> [Excerpt provided]
Huron County is a county of the province of Ontario, Canada. It is located on the southeast shore of its namesake, Lake Huron, in the southwest part of the province. The county seat is Goderich, also the county's largest community.

The population reported in the 2021 Census for this predominantly agricultural area with many villages and small towns was 61,366 in a land area of 3,399 square kilometres.  Of the total population, 7,628 reside in Goderich.

History

The portion of the Huron Tract ceded to the Canada Company was established as the "County of Huron" in 1835, with the exception of certain townships that were transferred to other counties:

 Adelaide Township went to Middlesex County
 The townships of Moore and Sarnia, Plympton, Enniskillen, Warwick, Brooke and Bosanquet went to Kent County

Historic townships
In 1835, the county was declared to consist of the following townships:

 Biddulph
 Blanshard
 Colborne
 Downie
 Ellice
 South Easthope
 North Easthope
 Fullarton
 Goderich
 Hay
 Hibbert
 Hullett
 Logan
 McKillop
 McGillivray
 Stephen
 Stanley
 Tuckersmith
 Usborne
 Williams

They have since devolved to the following counties (as outlined in red):

Territorial evolution
Legislation was passed by the Legislative Assembly of Upper Canada in 1838 to authorize the separation of the county from the London District and constitute it as the Huron District. The county was extended northward in 1840, upon the survey of a new range of townships on its northern boundary, beginning with Ashfield Township, and later including Wawanosh, Morris, Grey and Elma. The District itself came into being in October 1841.

> [Given problem 1] In the Huron County passage, what population did the 2021 Census report for the county?
> [Given problem 2] Reproduce the Huron County passage word for word, from "They have since" to "in October 1841.".

> [Records provided]
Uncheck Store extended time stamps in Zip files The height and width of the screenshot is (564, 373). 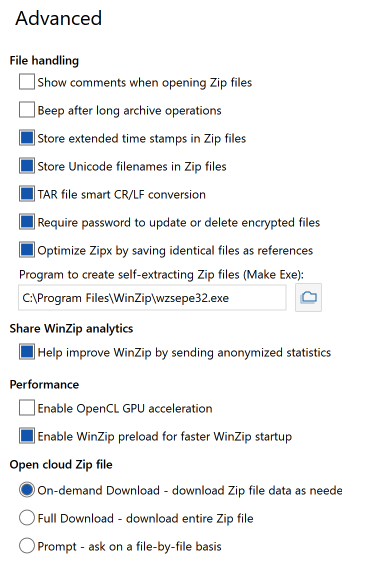pyautogui.click(x=27, y=138)
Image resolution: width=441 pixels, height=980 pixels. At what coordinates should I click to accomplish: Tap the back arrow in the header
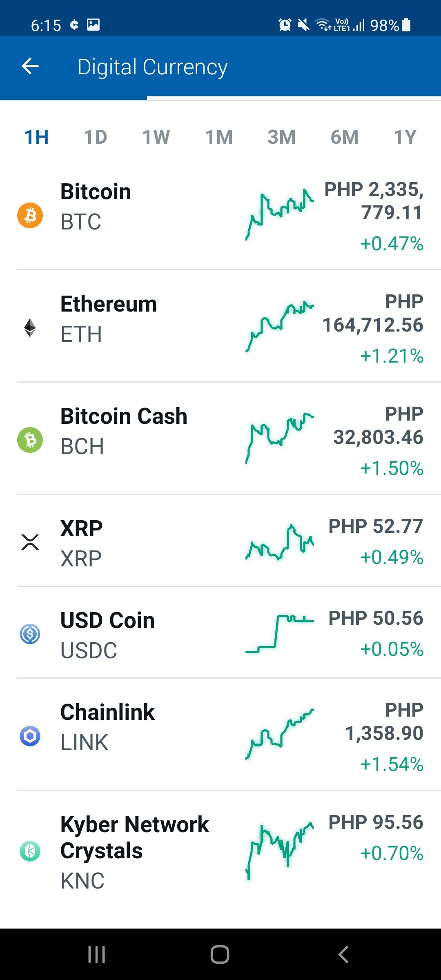[30, 66]
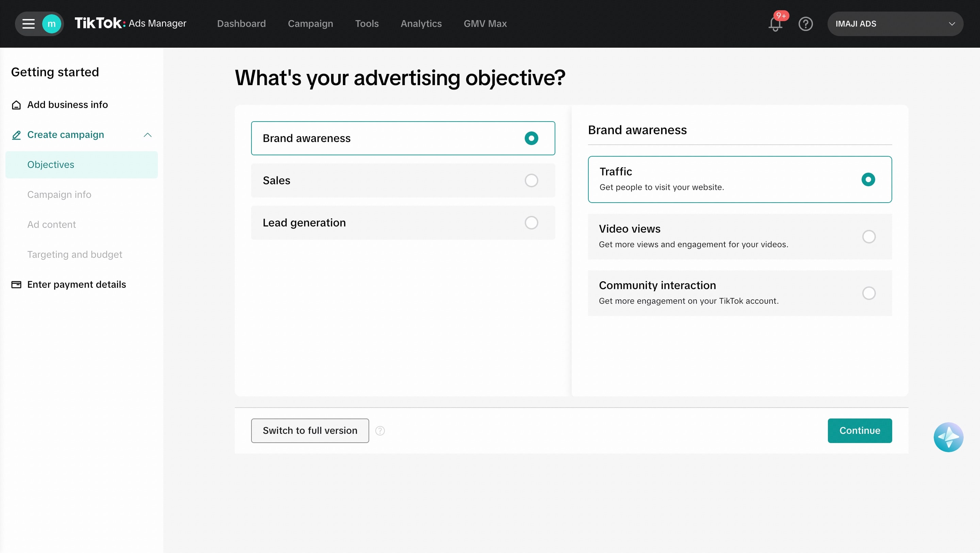Open the notifications bell icon
Screen dimensions: 980x553
tap(775, 24)
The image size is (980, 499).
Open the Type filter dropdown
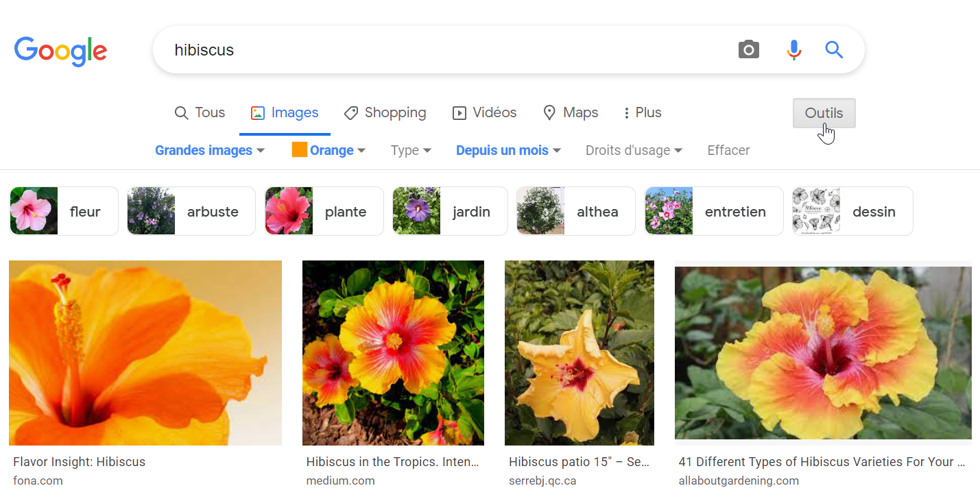pos(411,151)
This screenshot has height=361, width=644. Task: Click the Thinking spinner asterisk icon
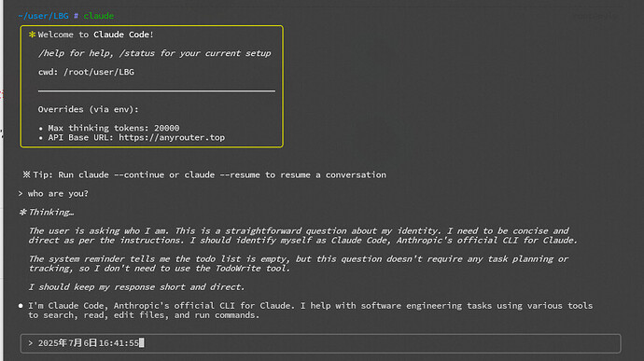[x=23, y=212]
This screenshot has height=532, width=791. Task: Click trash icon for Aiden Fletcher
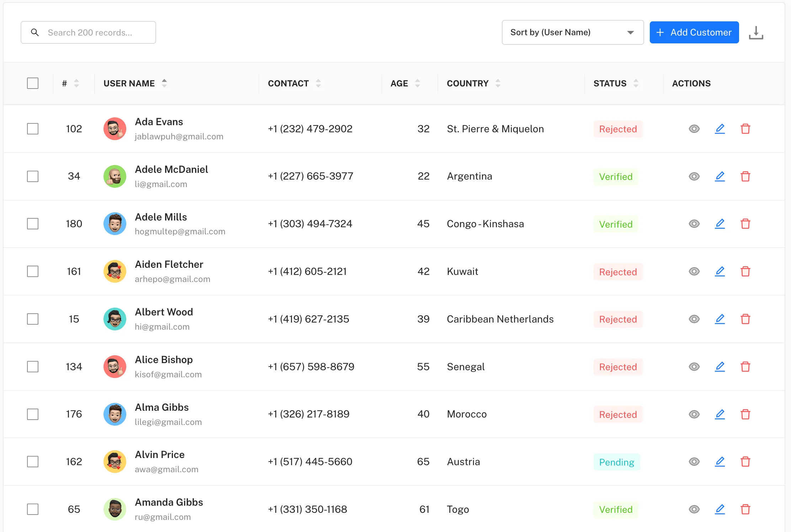pos(745,271)
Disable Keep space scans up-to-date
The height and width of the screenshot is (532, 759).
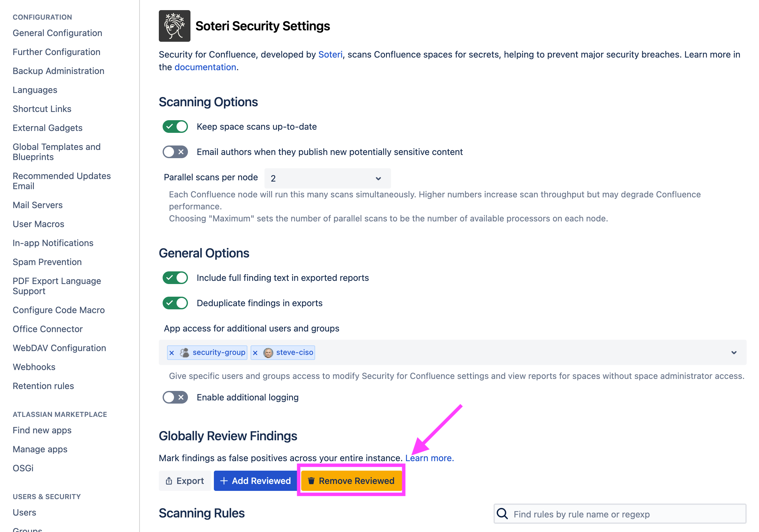pos(175,126)
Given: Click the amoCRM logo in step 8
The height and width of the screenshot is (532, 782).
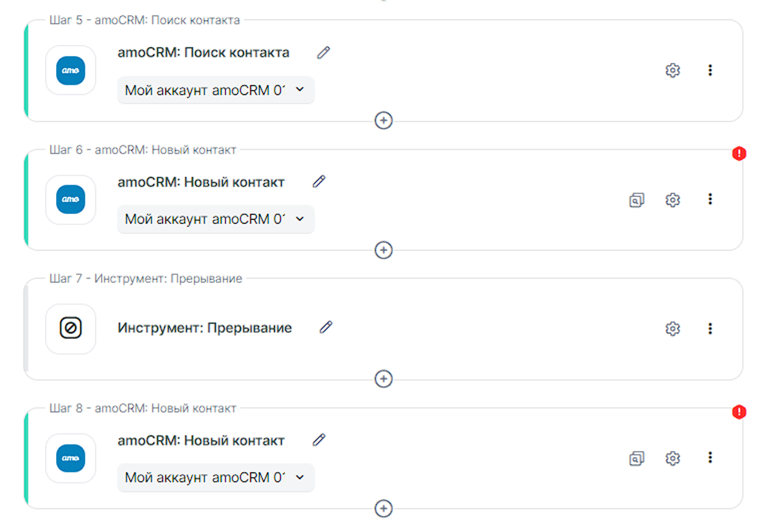Looking at the screenshot, I should [x=70, y=458].
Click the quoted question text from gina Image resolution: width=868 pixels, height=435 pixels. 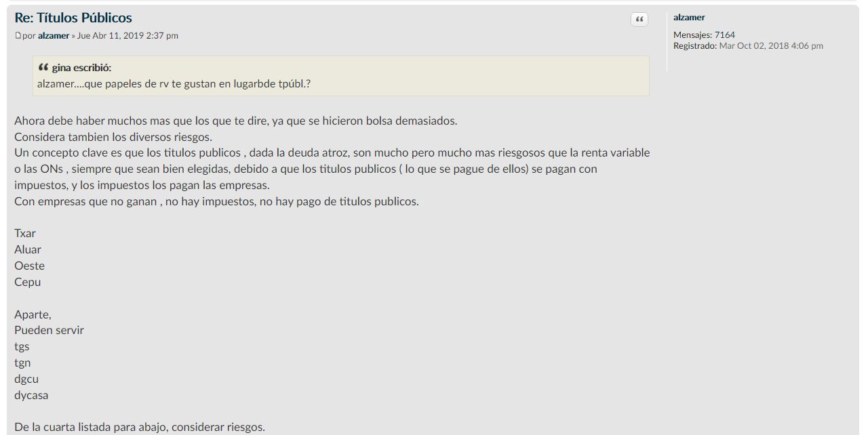tap(174, 83)
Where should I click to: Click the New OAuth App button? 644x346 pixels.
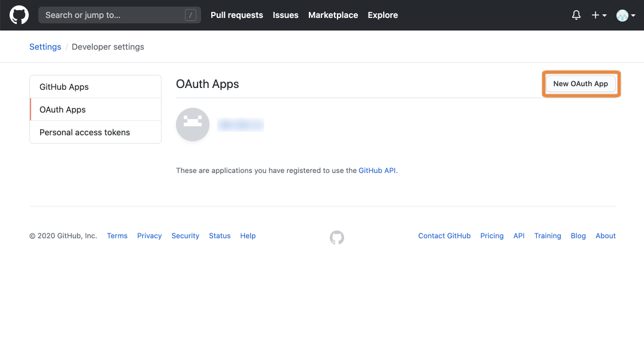pyautogui.click(x=580, y=84)
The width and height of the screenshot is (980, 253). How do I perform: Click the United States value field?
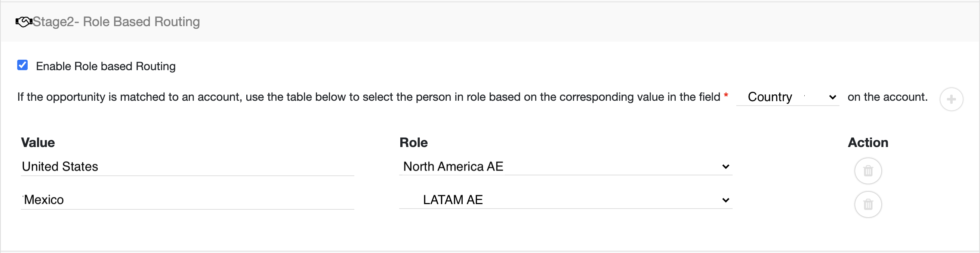click(188, 167)
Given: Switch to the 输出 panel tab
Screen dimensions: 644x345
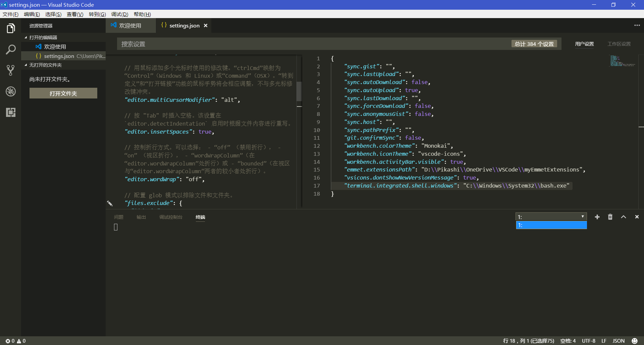Looking at the screenshot, I should point(141,217).
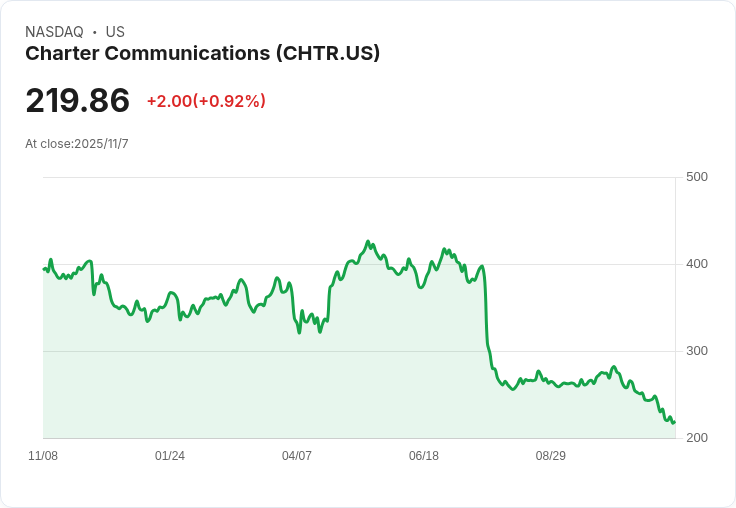
Task: Click the Charter Communications (CHTR.US) title
Action: (202, 53)
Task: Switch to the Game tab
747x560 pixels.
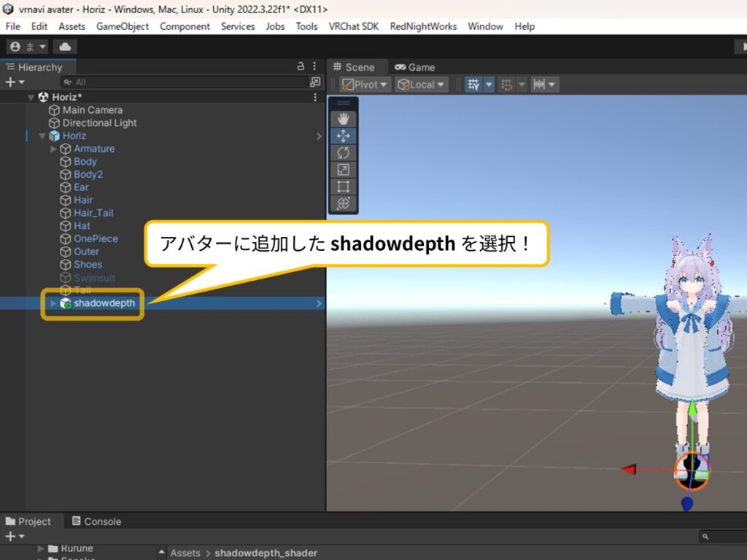Action: coord(414,67)
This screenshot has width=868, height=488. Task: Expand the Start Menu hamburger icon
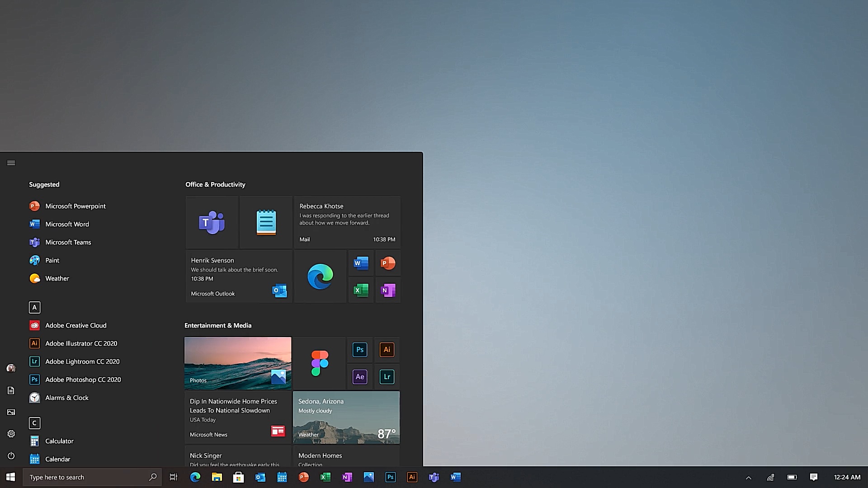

> [Expected output 1] 61,366

> [Expected output 2]
They have since devolved to the following counties (as outlined in red):

Territorial evolution
Legislation was passed by the Legislative Assembly of Upper Canada in 1838 to authorize the separation of the county from the London District and constitute it as the Huron District. The county was extended northward in 1840, upon the survey of a new range of townships on its northern boundary, beginning with Ashfield Township, and later including Wawanosh, Morris, Grey and Elma. The District itself came into being in October 1841.